45

I only know how I can generate a random boolean value (true/false). The default probability is 50:50

But how can I generate a true false value with my own probability? Let's say it returns true with a probability of 40:60 or 20:80 etc...

2
  • 3
    Generate a random number between 1 and 100 and compare it to your distribution?
    – David
    Aug 12, 2014 at 23:46
  • What you did so far?
    – Lior Elrom
    Aug 12, 2014 at 23:59

7 Answers 7

70

One way is checking that the return value of Random.Next(100) is less than your desired probability. I can't speak to the true 'randomness' of this method though.

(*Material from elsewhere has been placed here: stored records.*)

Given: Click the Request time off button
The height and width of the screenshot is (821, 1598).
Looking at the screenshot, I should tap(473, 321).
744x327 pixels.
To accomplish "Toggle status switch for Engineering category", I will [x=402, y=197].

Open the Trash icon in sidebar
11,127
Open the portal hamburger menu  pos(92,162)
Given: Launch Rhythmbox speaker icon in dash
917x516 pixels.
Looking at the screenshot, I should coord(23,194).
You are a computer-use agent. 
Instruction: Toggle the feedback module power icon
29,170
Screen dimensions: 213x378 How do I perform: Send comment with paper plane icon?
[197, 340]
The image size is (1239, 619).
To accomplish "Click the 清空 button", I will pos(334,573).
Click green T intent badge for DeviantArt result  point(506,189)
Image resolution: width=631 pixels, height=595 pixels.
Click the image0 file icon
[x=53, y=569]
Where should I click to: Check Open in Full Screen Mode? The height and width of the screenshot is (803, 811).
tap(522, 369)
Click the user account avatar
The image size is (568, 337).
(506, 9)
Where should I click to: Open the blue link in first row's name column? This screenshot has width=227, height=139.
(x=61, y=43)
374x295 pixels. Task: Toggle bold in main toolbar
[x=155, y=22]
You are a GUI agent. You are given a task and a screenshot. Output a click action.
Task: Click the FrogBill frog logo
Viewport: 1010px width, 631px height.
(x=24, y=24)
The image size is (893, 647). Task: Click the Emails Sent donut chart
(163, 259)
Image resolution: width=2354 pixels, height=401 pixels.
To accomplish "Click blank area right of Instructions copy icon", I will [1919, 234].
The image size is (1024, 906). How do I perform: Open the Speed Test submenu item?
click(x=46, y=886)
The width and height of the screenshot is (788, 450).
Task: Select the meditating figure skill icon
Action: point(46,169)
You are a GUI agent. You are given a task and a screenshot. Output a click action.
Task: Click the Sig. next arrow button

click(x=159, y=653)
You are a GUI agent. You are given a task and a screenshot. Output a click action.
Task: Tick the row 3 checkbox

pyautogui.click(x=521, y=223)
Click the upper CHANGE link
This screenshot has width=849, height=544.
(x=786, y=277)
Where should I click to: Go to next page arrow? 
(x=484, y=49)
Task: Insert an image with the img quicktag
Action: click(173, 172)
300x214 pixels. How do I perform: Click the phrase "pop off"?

Proper example, using desired probability of 20%:

Random gen = new Random();
int prob = gen.Next(100);
return prob < 20;
3
  • 1
    I would dare to assume that the predictability of these boolean values is just as random as Random.Next() would be. I don't know if that is the same as it's randomness though.
    – oɔɯǝɹ
    Jul 27, 2016 at 20:00
  • 1
    For me, in ASP.Net the working syntax turned out a little more elaborate: myRandomBool = new Random().Next(100) <= 50 ? true : false
    – GerardV
    Jul 2, 2019 at 19:32
  • 5
    @E. Moffat: ? true : false is redundant code.
    – Alain
    Mar 4, 2021 at 12:14
22

You generate a random number up to 100 exclusive and see if it's less than a given percent. Example:

if(random.Next(100) < 40) {
  // will be true 40% of the time
}

More generally, for a probability of X/Y, use an idiom like:

if(random.Next(Y) < X)
19

Here is an extension method that will provide a random bool with specified probability (in percentage) of being true;

public static bool NextBool(this Random r, int truePercentage = 50)
{
    return r.NextDouble() < truePercentage / 100.0;
}

you can use this like

Random r = new Random();
r.NextBool(); // returns true or false with equal probability
r.NextBool(20); // 20% chance to be true;
r.NextBool(100); // always return true
r.NextBool(0); // always return false
8

Assuming your probability is represented as double between 0.0 and 1.0, I would implement it more simply like this:

Random rand = new Random();
...
double trueProbability = 0.2;
bool result = rand.NextDouble() < trueProbability;

result will be true with the probability given by trueProbability

http://msdn.microsoft.com/en-us/library/system.random.nextdouble(v=vs.110).aspx

If this isn't "random enough", you can take a look at RNGCryptoServiceProvider:

http://msdn.microsoft.com/en-us/library/system.security.cryptography.rngcryptoserviceprovider(v=vs.110).aspx

3
  • to be fully representative of the trueProbability shouldn't you do a <= instead of < test? Jun 23, 2015 at 22:51
  • 1
    @hubsonbropa No, since NextDouble() returns a value between 0 (inclusive) and 1 (exclusive). If you extrapolate to 100% probability, < 1 is sufficient.
    – Mike
    Jun 23, 2015 at 22:57
  • 1
    @hubsonbropa Also, 0% should never be true. The only way to cover that case is to check for < 0.
    – Mike
    Jun 23, 2015 at 23:31
7

I think it can help you

Random gen = new Random();
bool result = gen.Next(100) < 50 ? true : false;
1
  • 10
    The expression gen.Next(100) < 50 is boolean expression. No need to use the conditional operator here. Jul 9, 2015 at 4:23
2

For future knowledge:

40:60 would be:

var random = new Random();
return random.Next(10) < 4;

20:80 would be:

var random = new Random();
return random.Next(5) == 0

and 1:1 would be:

var random = new Random();
return random.Next(2) == 1;

Note: Just shorten the probability to the shortest variant - as for example: "random.Next(5) == 0" is quicker then "random.Next(100) <= 20 Though - if the probability changes from the user input - then it would look like:

[ModifierByChoice] bool GetProbability(int trueProbability, int falseProbability)
{
var random = new Random();
return random.Next(trueProbability, trueProbability + falseProbability) < trueProbability;
}
1
  • By reducing the fractions, the numbers written in the code suddenly become magical numbers. Unless you can and actually do prove that there is a significant slowdown by using larger numbers, the advice of reducing the fractions is counterproductive. Furthermore it may confuse beginning programmers that you sometimes use the < operator and sometimes the ==, once even comparing to zero and the other time comparing to nonzero. Feb 11, 2019 at 18:22
-3
Random gen = new Random();
var boolVal = gen.Next(0, 1)==1? true : false;
1
  • The question was: But how can I generate a true false value with my own probability? Let's say it returns true with a probability of 40:60 or 20:80 etc.... This answer is wrong.